A Khoisan ancestral landscape is powerfully imagined in an image on the webpage of the Khoi & San Active Awareness Group (KSAAG)1. KSAAG is active in raising awareness of and reviving cultural identity amongst Khoisan descendants. Besides cultural events around storytelling, healing and dance, the organisation also supports creativity through the promotion of Khoisan arts and crafts. The webpage landing image offers a view of a pre-colonial ur-landscape of what is currently known as Cape Town. All traces of colonial settlements have been wiped away with a Khoi kraal being the only evidence of human inhabitation of the place. The ur-place is reclaimed and reinserted into the viewer’s imagination and consciousness. The image, I argue, serves as a form of visual sovereignty.

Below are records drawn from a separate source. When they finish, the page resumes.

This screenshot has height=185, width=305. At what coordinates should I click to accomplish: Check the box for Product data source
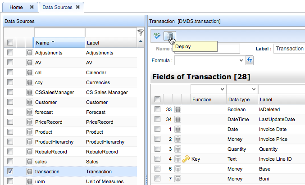click(x=10, y=132)
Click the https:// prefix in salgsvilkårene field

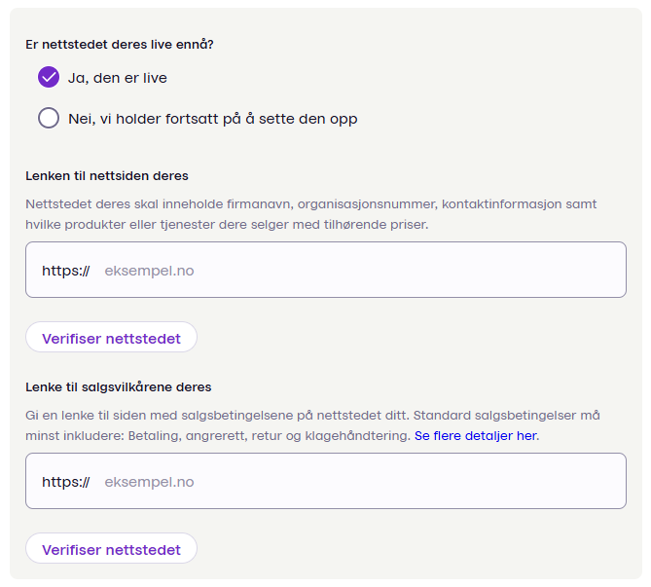coord(65,482)
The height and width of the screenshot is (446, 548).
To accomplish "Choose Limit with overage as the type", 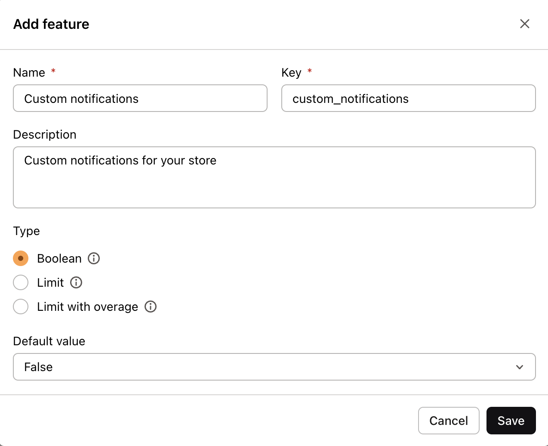I will 21,307.
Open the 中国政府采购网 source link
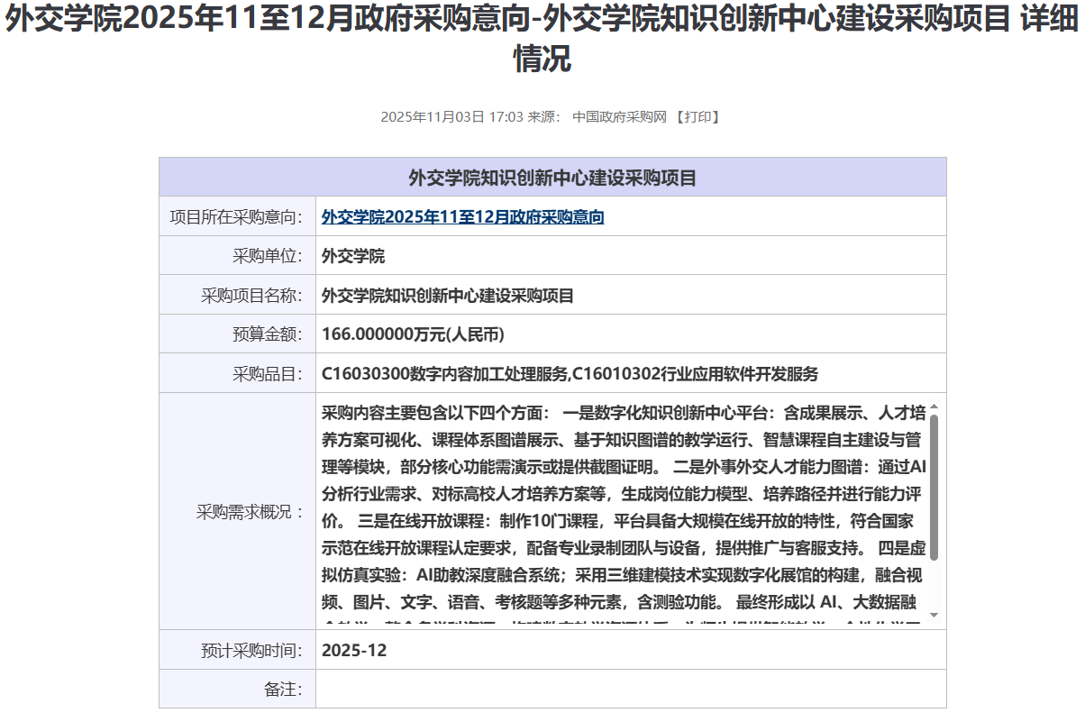 click(x=619, y=117)
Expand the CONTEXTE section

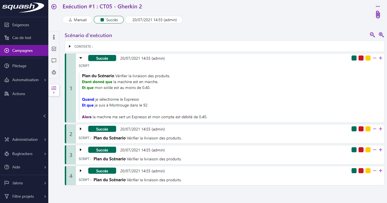click(x=70, y=46)
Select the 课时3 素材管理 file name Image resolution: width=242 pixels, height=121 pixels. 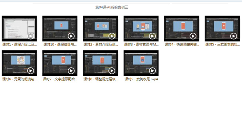pyautogui.click(x=141, y=45)
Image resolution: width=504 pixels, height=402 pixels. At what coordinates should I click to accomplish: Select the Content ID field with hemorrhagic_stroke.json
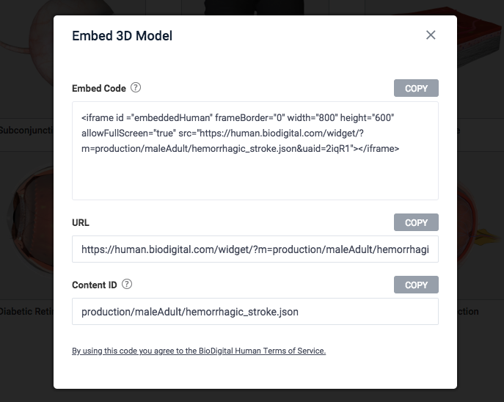tap(255, 311)
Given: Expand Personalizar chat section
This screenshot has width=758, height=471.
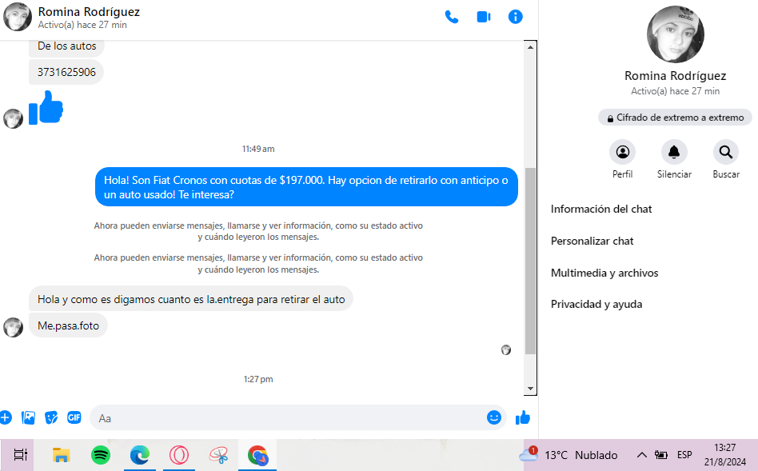Looking at the screenshot, I should click(592, 241).
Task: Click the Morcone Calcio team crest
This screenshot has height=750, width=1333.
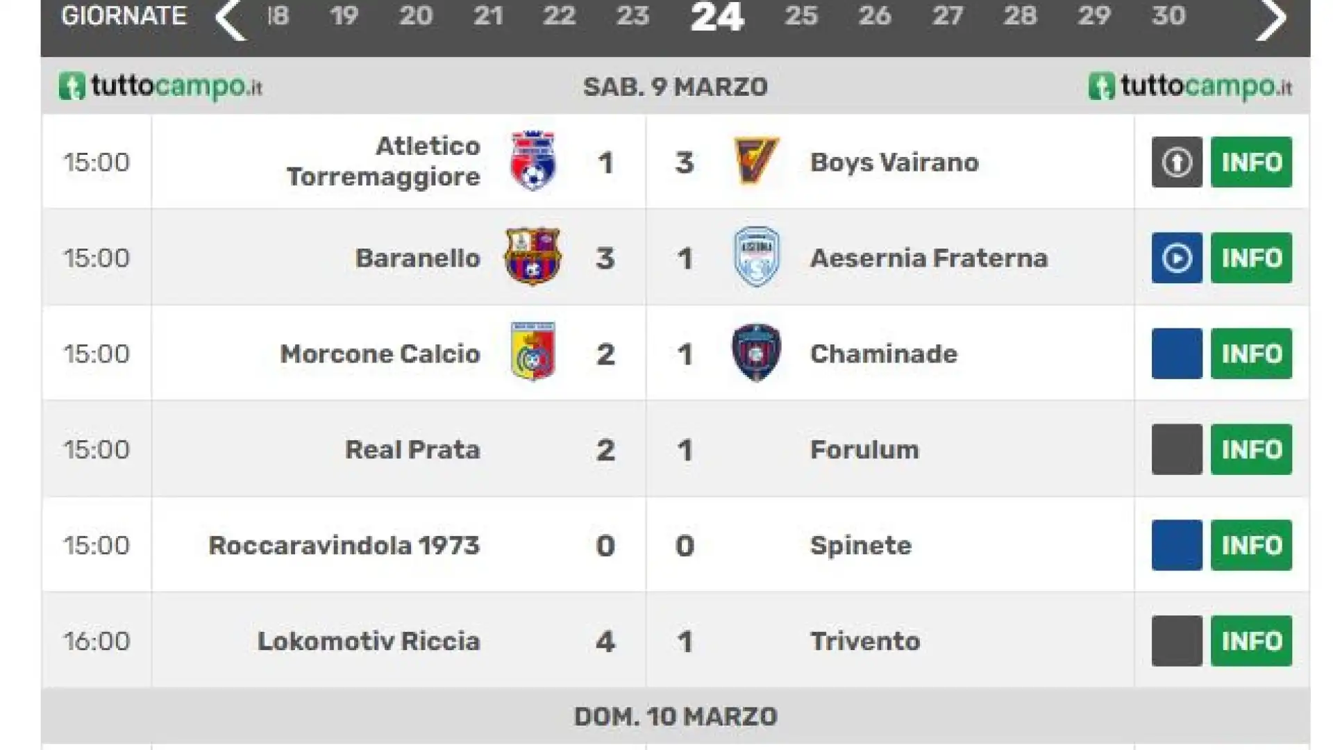Action: click(533, 352)
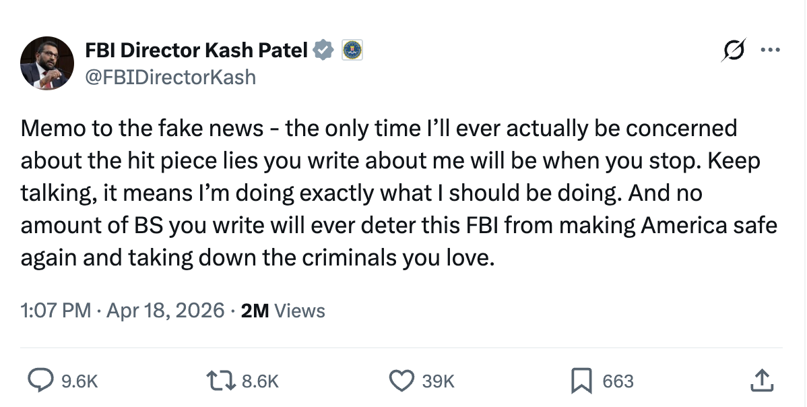807x407 pixels.
Task: Click the 8.6K reposts count
Action: (x=259, y=381)
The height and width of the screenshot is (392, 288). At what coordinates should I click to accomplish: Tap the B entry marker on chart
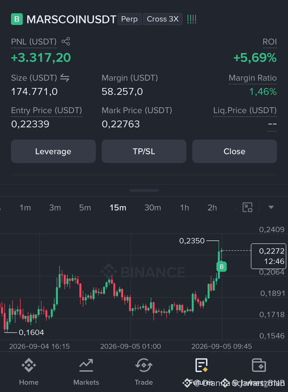coord(222,266)
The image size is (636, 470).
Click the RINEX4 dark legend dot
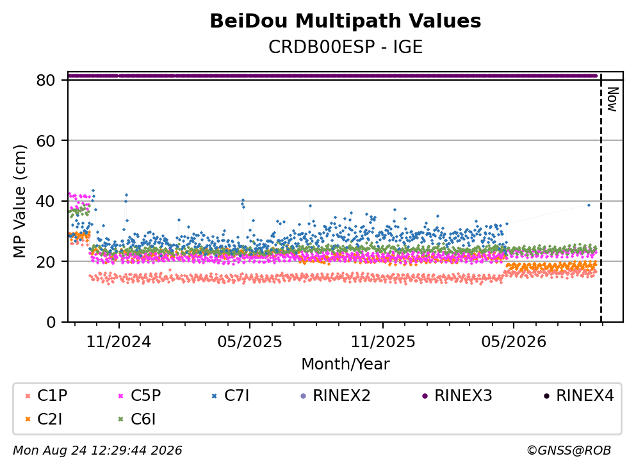click(546, 396)
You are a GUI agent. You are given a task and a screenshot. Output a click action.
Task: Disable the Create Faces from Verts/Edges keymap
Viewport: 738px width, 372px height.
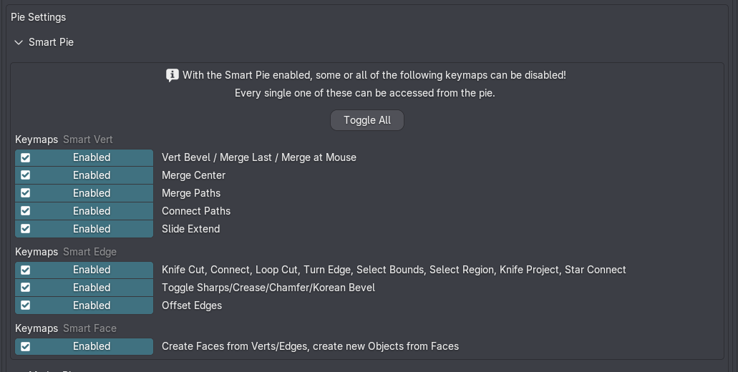coord(84,347)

Visual sovereignty is defined as a distinctly Indigenous mode of self-representation that reclaims control over how Native peoples, their cultures, and their objects are seen and understood (Blalock et al. 2015). The concept builds upon the idea that sovereignty extends beyond political or territorial autonomy into the realm of cultural expression and image-making. Visual sovereignty thus becomes an assertion of Native authority over visual narratives—a refusal to be objectified through colonial or anthropological lenses and an insistence on self-determination through visual art.
Blalock et al. (2015) situates visual sovereignty within a broader decolonising framework. They explain that throughout colonial history, Indigenous peoples have been denied the ability to represent themselves authentically. Photography and museum display—both central tools of colonial anthropology—have often decontextualised Native cultural objects, stripping them of their spiritual and communal meanings. Acts of visual sovereignty intervene in this colonial gaze by restoring agency to Native artists and communities, enabling them to tell their own stories through their own visual languages.
I would argue that visual sovereignty is linked to broader cultural works that serve as contestations of colonial cultural constructs. The contemporary making and claiming of Khoisan identities through open-ended fluid processes include a wide range of cultural, social, political and institutional projects. At the core of these projects is the search for social identity and cultural presence, and the importance of heritage in identity-building. The projects mentioned also show how the ongoing revival of Khoisan cultural practices is embedded in and reinterpreted through contemporary lenses. The following discussion is by no means a comprehensive survey of contemporary Khoisan cultural works; rather, it aims to represent the breadth of the range of creative endeavours that contribute to the Khoisan cultural revival.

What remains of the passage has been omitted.